If you’re familiar with the original, or Bram Stoker’s Dracula, then there’s no surprises story-wise. Nicholas Hoult and Lily-Rose Depp play the married Hutter couple, Thomas and Ellen, who live in Wisborg, Germany. Thomas is an aspiring estate agent, who is sent by Herr Knock (Simon McBurney) to travel to Transylvania’s Carpathian Mountains to sell a decrepit stately home to the reclusive Count Orlok (Bill Skarsgård). But Orlok has a more sinister motive.

It pains me to say that Nosferatu is unfortunately a crushing disappointment and a case of style over substance. The style is undoubtedly the biggest positive, with the film beautifully shot Eggers’ favoured cinematographer Jarin Blaschke. Many of the visually arresting images are akin to paintings, with my two standouts a shot of a horse and rider traipsing their way through a forest in the twinkling night and a crepuscular figure’s decaying body over a sea of blood in a bed. The creature design of Count Orlok is also striking and a construction that only Eggers could dream of. After dazzling as Pennywise in It, the unrecognisable Bill Skarsgård stuns as the parasitic Orlok, with an unsettling voice he worked to lower by an octave for the role.  Robin Carolan’s swooning score is also brilliant, with recognisable and haunting themes developing as the film progresses.

Sadly, that’s where the positives end. Nosfetaru’s most significant problem is the utterly erratic pacing. Eggers races through the first hour and fails to establish the ensemble cast or convey how epic the journey is to Transylvania. This was something Werner Herzog excelled at in his Klaus Kinski-fronted 1979 remake, Nosferatu the Vampyre, with beautiful images of the dangerous, mountainous terrain the estate agent exhaustedly travels through to reach the isolated castle. The local Romani community who plead with Thomas not to continue with his quest are glossed over and there’s a real lack of tension between Thomas and Orlok, with Eggers impatient to bring the vampire back to Germany. The voyage back on the ghost ship is also rushed and once the film’s back on German soil, Orlok’s invasive hold over the town is protracted. What’s most peculiar is that Herzog’s 1979 remake also suffers from a languorous pace but Eggers’ film has the advantage of being half an hour longer but fails to develop a sense of dread or tension. 

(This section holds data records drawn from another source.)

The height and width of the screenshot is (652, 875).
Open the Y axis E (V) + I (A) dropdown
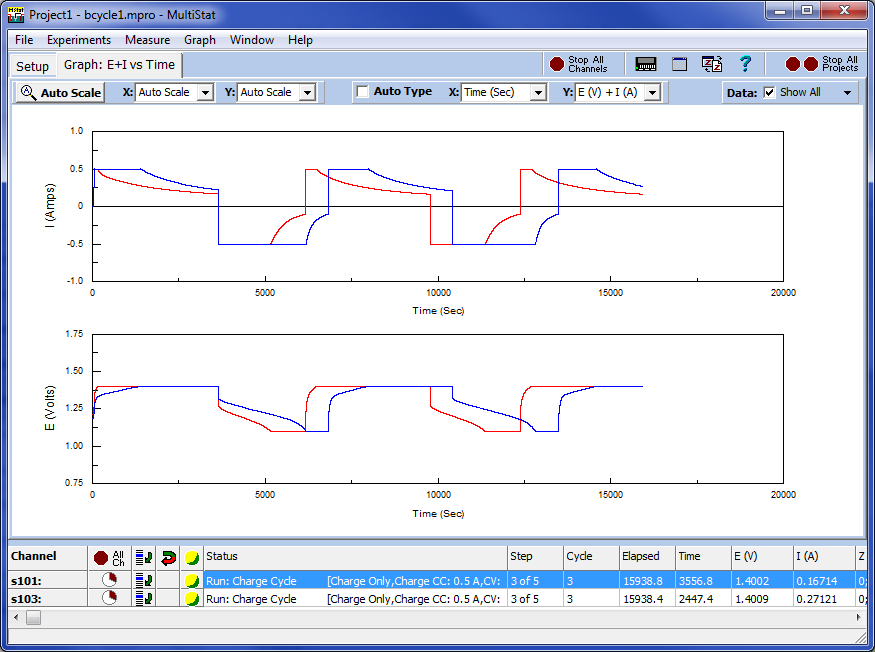click(652, 93)
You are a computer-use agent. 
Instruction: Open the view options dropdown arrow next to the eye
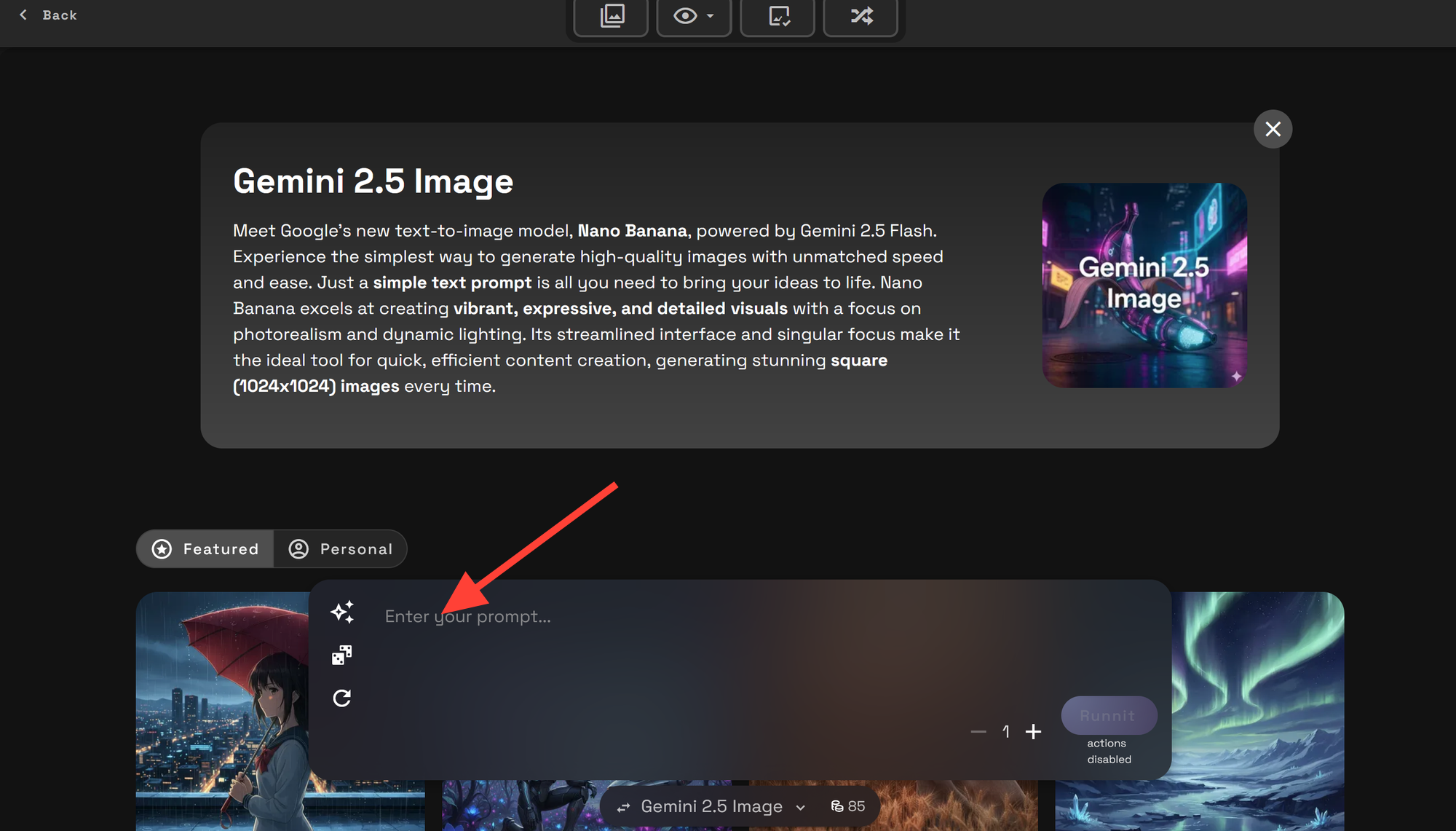709,17
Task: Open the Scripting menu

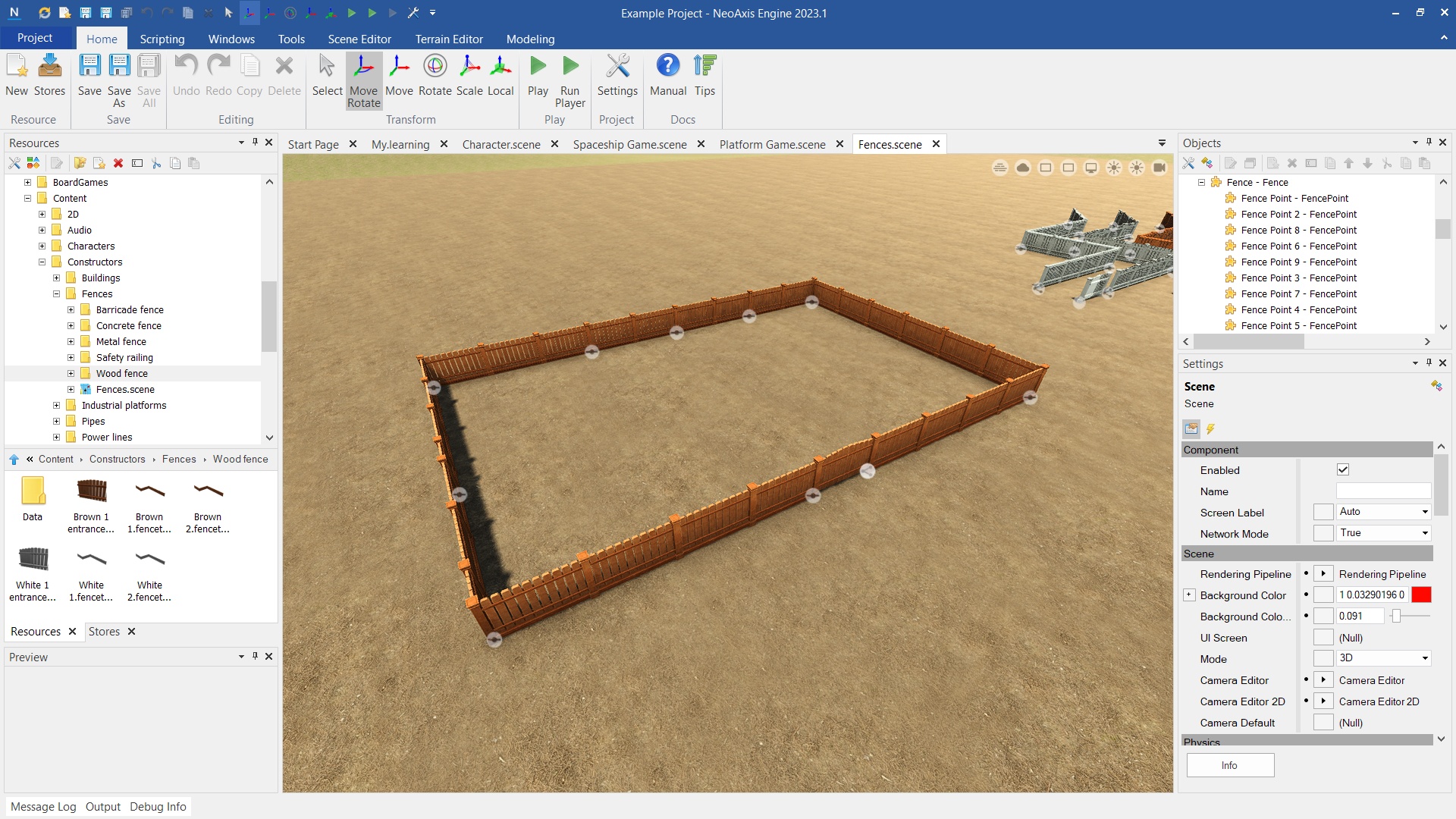Action: [162, 39]
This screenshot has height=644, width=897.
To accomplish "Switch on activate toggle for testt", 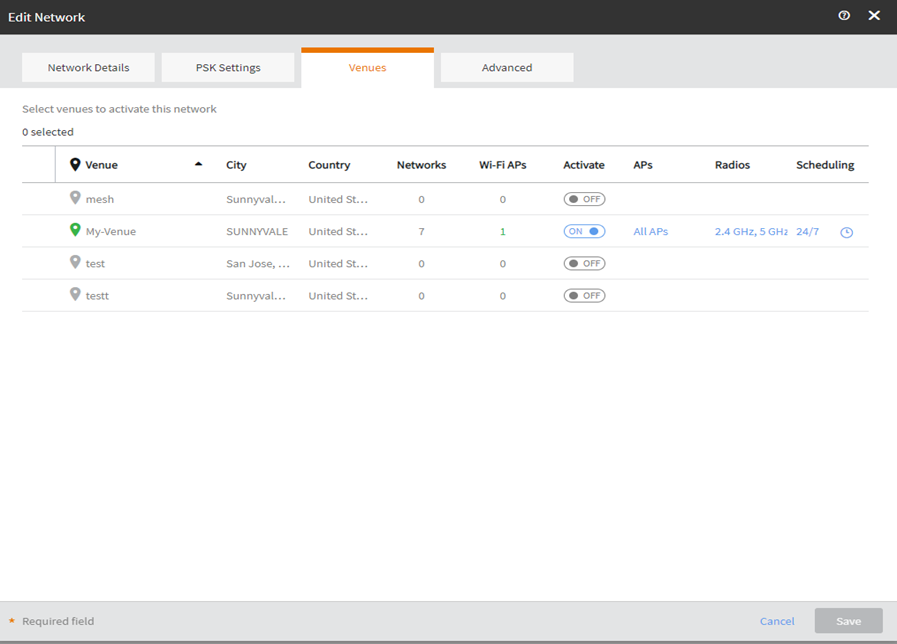I will click(584, 295).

There’s also some seriously wonky performances amongst the star-studded cast. Nicholas Hoult and Lily-Rose Depp have clearly put in a lot of effort, but they lack chemistry together and Hoult’s Thomas is particularly underdeveloped – I never felt pity for him once he’s under Orlok’s hold. Aaron Taylor-Johnson and Emma Corrin are both terrible as the Harding’s, also lacking chemistry and being subject to some pretty perfunctory dialogue. Even Willem Dafoe fails to impress, content to simply repeat his Poor Things shtick as Albin Eberhart Von Franz (an Abraham Van Helsing equivalent), a controversial Swiss philosopher whom Eggers’ script resorts to him being an exposition device. Fortunately, Simon McBurney as the repulsive Herr Knock and Ralph Ineson as a well-meaning doctor fare well. 

You’d think for all Eggers’ passion that he’d try and do something innovative and justify his vision. But instead, this is a film that simply retreads its forebears (there’s even heavy lifting from various Dracula adaptations, too). By the time we reach the signature sequence with Orlok’s shadow reaching out for his victim reflected on a wall, all I could stifle was a groan. I was never gripped by the film, nor did I find it frightening and Eggers’ script, while period-correct, is strangely wordy and leaves nothing to the imagination. Murnau’s 1922 original didn’t just impress as a standalone film but functions as one of the horror genre’s most important staples, its influence felt throughout the medium’s history. While Eggers has made a film that repeats its visuals and narrative beats, that’s all he’s managed to achieve – aside from a handful of impressive elements, there’s strangely little to justify or show for the filmmaker’s passion.